THE ADRENAL PARADOX
DECODING A CASE OF PRIMARY HYPERALDOSTERONISM WITH DISCORDANT DIAGNOSTIC CLUES
DOI:
https://doi.org/10.15605/jafes.040.S1.081Keywords:
Primary hyperaldosteronism, adrenal venous sampling, resistant hypertensionAbstract
INTRODUCTION/BACKGROUND
Primary hyperaldosteronism (PHA) is a frequently overlooked cause of secondary hypertension, particularly in younger adults. If untreated, it can lead to serious cardiovascular complications. Diagnosis may be challenging when investigations produce conflicting results. We present a case of resistant hypertension due to PHA, successfully treated surgically despite discordant imaging and sampling findings.
CASE
A 45-year-old male with a history of type 2 diabetes, dyslipidaemia and obstructive sleep apnoea was referred for evaluation of hypertension, first diagnosed at age 31. He had persistent hypokalaemia (2.2–2.6 mmol/L) and proteinuria (urine protein-creatinine ratio: 112.9 mg/dL). Initial work-up, including hormonal, cardiac, and renal assessments, showed no significant abnormalities.
However, a positive aldosterone-renin ratio (ARR) of 36, with elevated aldosterone levels (1076 pmol/L) and direct renin (29.5 mU/L), along with a positive saline suppression test (post-infusion aldosterone 910 pmol/L), all confirmed the diagnosis of PHA.

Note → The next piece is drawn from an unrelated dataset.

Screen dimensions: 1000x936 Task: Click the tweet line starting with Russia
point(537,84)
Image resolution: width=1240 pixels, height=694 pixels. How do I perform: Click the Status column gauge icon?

CT imaging showed a small (0.6 × 0.7 cm) nodule in the left adrenal gland and a normal right gland. However, adrenal venous sampling (AVS) revealed lateralisation to the right adrenal gland, indicating it as the source of aldosterone excess. Given the patient's resistant hypertension, large pill burden (including five antihypertensives and high-dose potassium supplements), surgical management was preferred. Following a multi-disciplinary discussion, a right adrenalectomy was performed. Post-operatively, the patient showed significant clinical improvement, reducing his antihypertensive regimen from five to three medications, and potassium supplementation was no longer needed.
CONCLUSION
This case highlights the critical role of accurate ARR sampling and strict adherence to the diagnostic pathway in evaluating PHA. Relying solely on CT imaging can be misleading, particularly with small adrenal lesions, making AVS essential for precise localisation. A systematic, stepwise approach is key to achieving optimal treatment outcomes.